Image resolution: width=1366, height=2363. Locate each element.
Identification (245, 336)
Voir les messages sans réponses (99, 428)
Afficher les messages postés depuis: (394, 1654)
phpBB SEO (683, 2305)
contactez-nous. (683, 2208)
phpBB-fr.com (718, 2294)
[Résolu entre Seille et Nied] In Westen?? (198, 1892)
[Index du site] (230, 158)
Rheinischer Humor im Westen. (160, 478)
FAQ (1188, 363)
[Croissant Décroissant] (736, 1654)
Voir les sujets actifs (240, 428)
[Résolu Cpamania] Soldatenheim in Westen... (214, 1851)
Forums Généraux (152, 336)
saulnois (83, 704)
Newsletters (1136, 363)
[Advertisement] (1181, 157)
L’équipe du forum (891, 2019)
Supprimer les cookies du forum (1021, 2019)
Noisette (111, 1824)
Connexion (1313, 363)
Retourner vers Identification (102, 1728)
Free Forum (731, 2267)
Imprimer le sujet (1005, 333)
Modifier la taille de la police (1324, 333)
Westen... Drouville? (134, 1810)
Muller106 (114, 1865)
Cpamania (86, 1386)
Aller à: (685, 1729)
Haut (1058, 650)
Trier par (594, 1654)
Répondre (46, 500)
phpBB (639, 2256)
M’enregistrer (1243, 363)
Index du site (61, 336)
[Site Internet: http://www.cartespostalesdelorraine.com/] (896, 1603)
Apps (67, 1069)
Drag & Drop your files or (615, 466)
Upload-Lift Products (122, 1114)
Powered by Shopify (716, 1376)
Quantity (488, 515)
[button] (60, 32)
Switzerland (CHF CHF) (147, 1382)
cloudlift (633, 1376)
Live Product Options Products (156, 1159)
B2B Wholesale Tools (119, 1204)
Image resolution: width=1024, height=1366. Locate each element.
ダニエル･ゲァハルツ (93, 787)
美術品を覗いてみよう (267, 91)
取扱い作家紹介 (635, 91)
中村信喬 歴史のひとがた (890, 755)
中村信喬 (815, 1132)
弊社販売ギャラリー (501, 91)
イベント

*WORK REQUIRED:* The full set of entries above has to be restated exactly.

*EXERCISE OUTPUT:*
Image resolution: width=1366, height=2363. Locate each element.
Identification (245, 336)
Voir les messages sans réponses (99, 428)
Afficher les messages postés depuis: (394, 1654)
phpBB SEO (683, 2305)
contactez-nous. (683, 2208)
phpBB-fr.com (718, 2294)
[Résolu entre Seille et Nied] In Westen?? (198, 1892)
[Index du site] (230, 158)
Rheinischer Humor im Westen. (160, 478)
FAQ (1188, 363)
[Croissant Décroissant] (736, 1654)
Voir les sujets actifs (240, 428)
[Résolu Cpamania] Soldatenheim in Westen... (214, 1851)
Forums Généraux (152, 336)
saulnois (83, 704)
Newsletters (1136, 363)
[Advertisement] (1181, 157)
L’équipe du forum (891, 2019)
Supprimer les cookies du forum (1021, 2019)
Noisette (111, 1824)
Connexion (1313, 363)
Retourner vers Identification (102, 1728)
Free Forum (731, 2267)
Imprimer le sujet (1005, 333)
Modifier la taille de la police (1324, 333)
Westen... Drouville? (134, 1810)
Muller106 (114, 1865)
Cpamania (86, 1386)
Aller à: (685, 1729)
Haut (1058, 650)
Trier par (594, 1654)
Répondre (46, 500)
phpBB (639, 2256)
M’enregistrer (1243, 363)
Index du site (61, 336)
[Site Internet: http://www.cartespostalesdelorraine.com/] (896, 1603)
Apps (67, 1069)
Drag & Drop your files or (615, 466)
Upload-Lift Products (122, 1114)
Powered by Shopify (716, 1376)
Quantity (488, 515)
[button] (60, 32)
Switzerland (CHF CHF) (147, 1382)
cloudlift (633, 1376)
Live Product Options Products (156, 1159)
B2B Wholesale Tools (119, 1204)
Image resolution: width=1024, height=1366. Locate each element.
ダニエル･ゲァハルツ (93, 787)
美術品を覗いてみよう (267, 91)
取扱い作家紹介 (635, 91)
中村信喬 歴史のひとがた (890, 755)
中村信喬 (815, 1132)
弊社販売ギャラリー (501, 91)
イベント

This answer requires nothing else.